I Didn’t “Start a Business.” I Just Sent a Few Texts.
For over two years, I’ve been flirting with the idea of starting a Stock Options mentorship program.
Flirting.
Not committing.
I had results. Real ones.
I genuinely believed what I learned could help others generate income more confidently.
Yet for the past six months, it stayed exactly where most “great ideas” go to die:
inside my head.
In my imagination, the outcomes were glorious.
In reality, nothing happened.
The Annual Lie We Tell Ourselves
As the new year rolled in, I sat down to write my 2026 goals.
And there it was again.
“Start a business.”
It’s been on my list for years.
Same font. Same ambition. Same inaction.
That’s when it hit me:
I wasn’t stuck because I didn’t know how.
I was stuck because I refused to start.
Every entrepreneur I admire (Ali Abdaal, Noah Kogan, Chris Do…), keeps repeating the same boring, uncomfortable truth:
They’re not necessarily smarter.
They just act faster.
They have a bias toward action.
So I Did the Least Sexy Thing Possible
I decided to follow their advice to “just start.”

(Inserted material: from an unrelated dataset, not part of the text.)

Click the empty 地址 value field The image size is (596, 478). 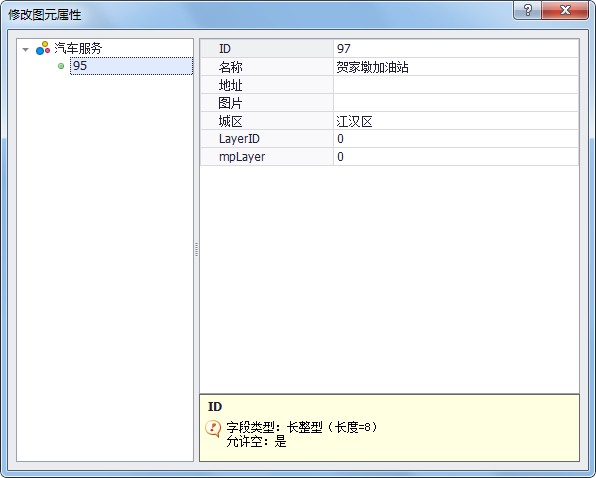(x=456, y=85)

Which meant not doing the things I usually hide behind.
- ❌ No buying a new domain
- ❌ No registering a company
- ❌ No fancy landing page
- ❌ No logo, no branding, no Canva marathon
Instead, I did something terrifyingly simple.
I made an offer.
I texted a few friends who might genuinely benefit.
Explained what I was thinking.
No hype. No pressure.
Just: “Hey, this is something I’m exploring.”

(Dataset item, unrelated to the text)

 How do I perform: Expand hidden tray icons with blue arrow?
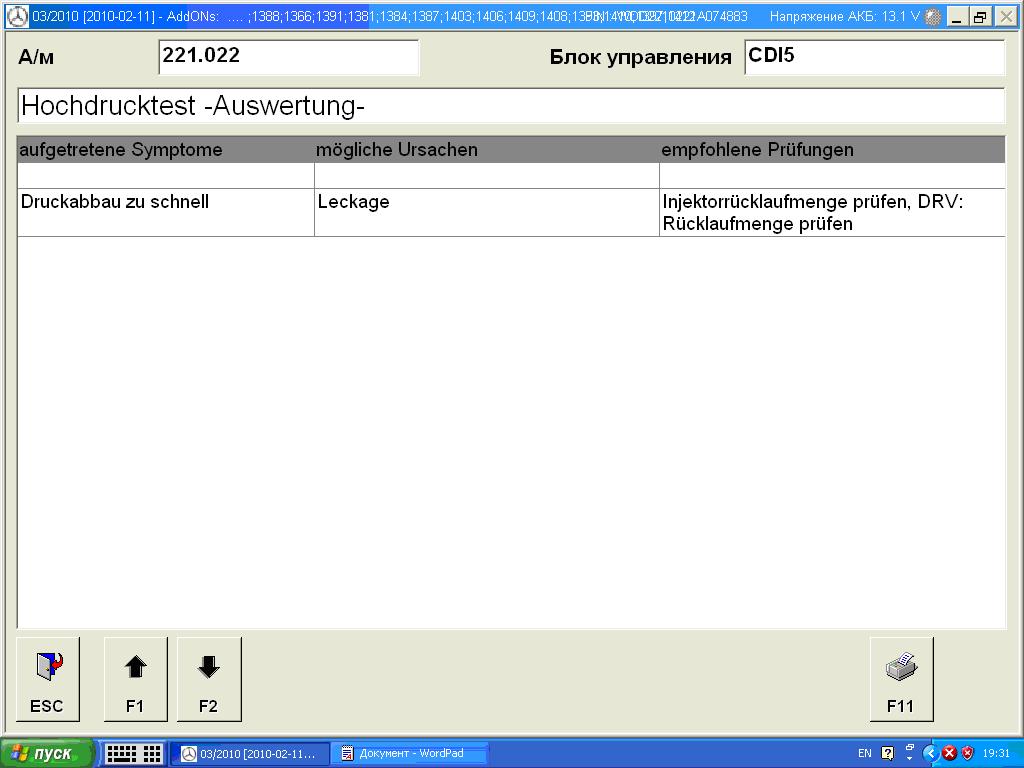930,753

What Happened Next Shocked Me
Two friends signed up.
One more is in the pipeline.
Just like that—
I was… in business.
No launch.
No announcement post.
No “coming soon” page.
Even better?
I realized I actually have more to teach than I gave myself credit for.
That confidence boost alone was worth starting.
What I Learned This Week:
1. “What if I’m not ready?”
Be aware of the The Readiness Trap. Readiness is a lie we tell ourselves to feel productive without being vulnerable.
As Noah Kogan says powerfully in his book “Million Dollar Weekend” - “NOW! Not HOW”
2. “Not another scammy investment guru!”
There will always be skeptics.
Mel Robbins tackled it perfectly in her book “Let them”.
“Let them” think what they want.
Then intentionally choose “let me” focus on what I can control.
3. “What if nobody signs up?”
I am running an experiment here, not fantasies.
Starting isn’t a life sentence.
There is no failure in experiments - We either succeed or learn.
Data = Clarity.
Final Thought
If you’ve been sitting on an idea for years—
Maybe you don’t need more preparation.
Maybe you just need to send the text.
Because momentum doesn’t come from thinking.
It comes from starting.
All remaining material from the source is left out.